Optimise the elements per window for the count matrix approach

This function optimises the number of elements per window that is used in calculate_expression_similarity_counts, by requiring the distribution of correlations/distances to stabilise to a uniform distribution. The Jensen-Shannon divergence is used to assess the stability.

optimise_window_length(
  expression.matrix,
  similarity.measure = "correlation_pearson",
  window.length.min = NULL,
  window.length.max = NULL,
  window.length.by = NULL,
  n.step.fraction = 0.05,
  iteration.number = 50,
  minimum.similar.windows = 3,
  save.plot = NULL
)

Arguments

expression.matrix	expression matrix, can be normalized or not
similarity.measure	one of the correlation or distance metrics to be used, defaults to pearson correlation; list of all methods in `get_methods_correlation_distance`
window.length.min, window.length.max, window.length.by	definition of the parameter search space; default is between 1% and 33% of the number of rows in the expression matrix, incremented by 1%
n.step.fraction	step size to slide across, as a fraction of the window length; default is 5%
iteration.number	number of iterations for the subsampling and calculation of JSE; subsampling is needed because shorter windows have fewer points; default is 100
minimum.similar.windows	number of windows that a window needs to be similar to (including itself) in order to be accepted as optimal; default is 3, but can be reduced to 2 if no optimum is found
save.plot	name of the pdf in which to print the output plot showing the distribution of JSE by window; output to the console by default

Value

A single value of the optimal number of elements per window.
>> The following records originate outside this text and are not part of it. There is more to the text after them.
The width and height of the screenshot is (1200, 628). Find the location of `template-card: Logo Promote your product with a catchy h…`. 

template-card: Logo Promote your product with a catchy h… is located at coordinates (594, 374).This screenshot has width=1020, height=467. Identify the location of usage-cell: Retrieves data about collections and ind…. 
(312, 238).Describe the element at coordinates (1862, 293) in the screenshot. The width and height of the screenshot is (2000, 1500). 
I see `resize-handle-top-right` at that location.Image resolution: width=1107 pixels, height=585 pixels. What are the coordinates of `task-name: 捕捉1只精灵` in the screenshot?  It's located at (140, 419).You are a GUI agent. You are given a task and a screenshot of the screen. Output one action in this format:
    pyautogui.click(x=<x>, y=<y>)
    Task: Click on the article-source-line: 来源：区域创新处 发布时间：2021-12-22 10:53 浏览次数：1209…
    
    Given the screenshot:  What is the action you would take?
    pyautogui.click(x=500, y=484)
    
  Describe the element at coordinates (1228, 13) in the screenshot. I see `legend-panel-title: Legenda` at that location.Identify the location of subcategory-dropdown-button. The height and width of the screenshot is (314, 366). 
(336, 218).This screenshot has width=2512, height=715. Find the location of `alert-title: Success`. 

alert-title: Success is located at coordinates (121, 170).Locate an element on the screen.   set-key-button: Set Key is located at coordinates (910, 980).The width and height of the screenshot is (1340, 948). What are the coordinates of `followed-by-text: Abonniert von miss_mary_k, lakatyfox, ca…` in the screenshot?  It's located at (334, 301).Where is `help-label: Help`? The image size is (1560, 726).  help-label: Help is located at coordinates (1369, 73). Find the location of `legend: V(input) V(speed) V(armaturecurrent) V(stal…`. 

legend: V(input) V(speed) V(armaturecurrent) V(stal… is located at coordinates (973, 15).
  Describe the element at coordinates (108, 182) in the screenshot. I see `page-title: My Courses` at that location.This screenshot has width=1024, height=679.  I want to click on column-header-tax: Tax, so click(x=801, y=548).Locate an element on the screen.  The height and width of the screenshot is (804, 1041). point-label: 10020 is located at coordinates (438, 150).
If no optimal value was found, this function returns NULL.

Examples

optimise_window_length(
  matrix(1:100+runif(100), ncol=5, byrow=TRUE),
  window.length.min=3, window.length.max=5, iteration.number=5
)
#> Window length optimisation
#>     number of windows: 3
#>     minimum window: 3
#>     maximum window: 5
#>     window step: 1
#>     # of iterations: 5
#>     minimum similar windows: 3
#> Calculating expression summary and JSE for each window...
#> Performing t-tests...
#> The number of similar windows found for each window (including itself) were:
#>     1 1 1
#> Optimal window not found, consider less stringent parameters, e.g.
#>     > reducing minimum.smaller.windows
#>     > reducing iteration.number
#>     > reducing window.length.by
#> NULL